Jason Ari Amada, 41, allegedly executed a contract committing to no loss greater than one percent and that he wouldn’t take any commission unless he generated a profit, but still proceeded to engage in an aggressive day-trading strategy that generated more than $150,000 in fees and commissions for himself and his company, Amada Capital Management LLC—while resulting in the loss of more than 99 percent of the investor’s money, Underwood noted.
According to the indictment and statements made by the prosecutor at arraignment, in the summer of 2015, Amada allegedly fraudulently solicited a client and promised to save her the exchange fees that she would have otherwise been charged when converting Euros to U.S. dollars in order to purchase an apartment in Manhattan. Amada allegedly misrepresented his professional experience and his company’s historical profits and then convinced his client to open an online retail foreign exchange trading account and transfer control of approximately €250,000 to Amada.
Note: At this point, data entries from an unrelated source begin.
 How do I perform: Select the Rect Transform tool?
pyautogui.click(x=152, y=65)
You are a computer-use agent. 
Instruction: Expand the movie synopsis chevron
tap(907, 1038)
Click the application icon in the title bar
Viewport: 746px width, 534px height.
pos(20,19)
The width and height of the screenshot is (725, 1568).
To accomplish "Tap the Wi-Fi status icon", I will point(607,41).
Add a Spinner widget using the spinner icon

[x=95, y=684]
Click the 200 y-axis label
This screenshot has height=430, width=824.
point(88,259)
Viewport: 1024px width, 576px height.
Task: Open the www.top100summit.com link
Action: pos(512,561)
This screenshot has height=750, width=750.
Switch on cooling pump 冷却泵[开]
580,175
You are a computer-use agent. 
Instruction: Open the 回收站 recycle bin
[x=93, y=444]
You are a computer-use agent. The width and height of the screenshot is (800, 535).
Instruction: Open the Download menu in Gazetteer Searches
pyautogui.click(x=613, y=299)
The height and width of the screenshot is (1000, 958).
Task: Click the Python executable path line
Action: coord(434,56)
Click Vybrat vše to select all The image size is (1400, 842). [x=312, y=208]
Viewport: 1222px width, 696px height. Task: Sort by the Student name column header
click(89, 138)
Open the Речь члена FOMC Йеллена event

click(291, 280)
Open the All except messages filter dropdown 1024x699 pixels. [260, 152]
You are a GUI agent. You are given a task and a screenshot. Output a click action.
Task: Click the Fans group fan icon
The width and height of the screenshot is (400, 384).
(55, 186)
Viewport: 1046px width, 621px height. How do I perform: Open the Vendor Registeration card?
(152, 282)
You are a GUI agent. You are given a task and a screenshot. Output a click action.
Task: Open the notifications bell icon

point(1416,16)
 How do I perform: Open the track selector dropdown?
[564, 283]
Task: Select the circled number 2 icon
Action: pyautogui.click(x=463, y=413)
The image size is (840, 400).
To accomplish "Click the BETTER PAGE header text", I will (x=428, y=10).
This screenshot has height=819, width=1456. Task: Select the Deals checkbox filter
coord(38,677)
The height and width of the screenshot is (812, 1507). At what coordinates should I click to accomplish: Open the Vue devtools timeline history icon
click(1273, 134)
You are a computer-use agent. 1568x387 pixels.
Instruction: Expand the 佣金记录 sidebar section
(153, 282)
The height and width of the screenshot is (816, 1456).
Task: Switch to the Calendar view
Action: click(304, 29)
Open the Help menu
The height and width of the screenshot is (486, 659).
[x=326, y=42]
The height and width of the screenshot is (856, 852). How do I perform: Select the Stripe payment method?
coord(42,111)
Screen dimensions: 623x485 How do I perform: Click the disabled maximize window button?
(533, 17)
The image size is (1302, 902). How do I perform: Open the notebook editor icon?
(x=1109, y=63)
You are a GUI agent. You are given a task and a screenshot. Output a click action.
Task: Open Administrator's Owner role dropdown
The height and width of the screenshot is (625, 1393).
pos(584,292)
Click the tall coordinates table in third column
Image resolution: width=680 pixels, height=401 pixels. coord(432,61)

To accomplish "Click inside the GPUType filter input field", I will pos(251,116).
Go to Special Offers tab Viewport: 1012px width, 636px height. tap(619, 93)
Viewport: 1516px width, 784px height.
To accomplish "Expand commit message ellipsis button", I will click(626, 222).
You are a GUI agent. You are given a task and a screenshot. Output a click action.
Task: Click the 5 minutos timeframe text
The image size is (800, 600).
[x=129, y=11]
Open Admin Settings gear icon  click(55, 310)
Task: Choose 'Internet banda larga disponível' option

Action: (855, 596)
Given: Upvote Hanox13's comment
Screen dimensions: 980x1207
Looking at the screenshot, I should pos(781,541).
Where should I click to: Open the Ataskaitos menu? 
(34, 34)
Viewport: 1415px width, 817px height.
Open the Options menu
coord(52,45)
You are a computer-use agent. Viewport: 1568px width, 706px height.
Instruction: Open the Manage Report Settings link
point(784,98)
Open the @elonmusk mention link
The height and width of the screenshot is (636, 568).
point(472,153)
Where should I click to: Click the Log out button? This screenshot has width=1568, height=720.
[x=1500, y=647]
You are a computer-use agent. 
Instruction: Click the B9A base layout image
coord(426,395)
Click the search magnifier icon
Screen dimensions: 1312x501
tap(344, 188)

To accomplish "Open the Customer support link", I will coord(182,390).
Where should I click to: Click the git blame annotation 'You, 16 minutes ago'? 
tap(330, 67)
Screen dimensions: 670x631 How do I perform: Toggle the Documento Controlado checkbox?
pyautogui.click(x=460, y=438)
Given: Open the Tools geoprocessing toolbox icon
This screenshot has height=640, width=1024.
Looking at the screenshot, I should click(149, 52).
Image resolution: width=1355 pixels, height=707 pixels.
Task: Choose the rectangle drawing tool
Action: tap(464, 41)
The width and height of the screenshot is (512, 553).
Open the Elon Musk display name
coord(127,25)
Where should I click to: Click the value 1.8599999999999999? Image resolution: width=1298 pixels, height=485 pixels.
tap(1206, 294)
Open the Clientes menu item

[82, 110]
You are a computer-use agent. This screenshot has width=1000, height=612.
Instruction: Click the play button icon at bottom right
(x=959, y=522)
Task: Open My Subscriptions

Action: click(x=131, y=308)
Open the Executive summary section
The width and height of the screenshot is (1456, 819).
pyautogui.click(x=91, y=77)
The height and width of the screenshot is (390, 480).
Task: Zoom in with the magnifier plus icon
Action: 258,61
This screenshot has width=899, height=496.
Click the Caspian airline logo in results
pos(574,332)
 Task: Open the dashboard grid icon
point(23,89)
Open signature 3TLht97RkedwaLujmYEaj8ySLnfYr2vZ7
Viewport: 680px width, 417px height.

He also allegedly failed to disclose that his broker’s license had expired three years prior, in May 2012.
In order to further induce his client to invest, Amada allegedly executed a written contract promising the client that she would not lose more than one percent of the money invested, and that he would only take a commission if the account earned a profit. Contrary to his representations, once he had control of the money, Amada allegedly engaged in an aggressive and speculative day-trading strategy involving foreign currency orders, which generated commissions for Amada regardless of whether the trades resulted in a profit or loss for his client. Within just 45 days, this strategy generated more than$150,000 in fees and commissions for Amada – but resulted in the loss of over 99 percent of his client’s initial investment of €250,000.
Additionally, in an attempt to conceal the massive losses sustained in his client’s account, Amada allegedly transferred some of his commissions back into the trading account – only to lose the money due to his aggressive and speculative trading strategy, according to the indictment. Amada also allegedly diverted more than $20,000 to his own personal account, which he used for various personal expenses such as dining and gambling on FanDuel.
When confronted by his client about the low balance in her trading account, Amada allegedly created a fake account statement that falsely stated that her account balance was more than $150,000, when in fact it was less than $3,000.
The indictment charges Amada with one count of second-degree grand larceny and one count of violating the Martin Act.
“My office won’t hesitate to prosecute those who scam New Yorkers out of their hard-earned money,” Underwood added.
If convicted of the top count, Amada faces up to 15 years in prison.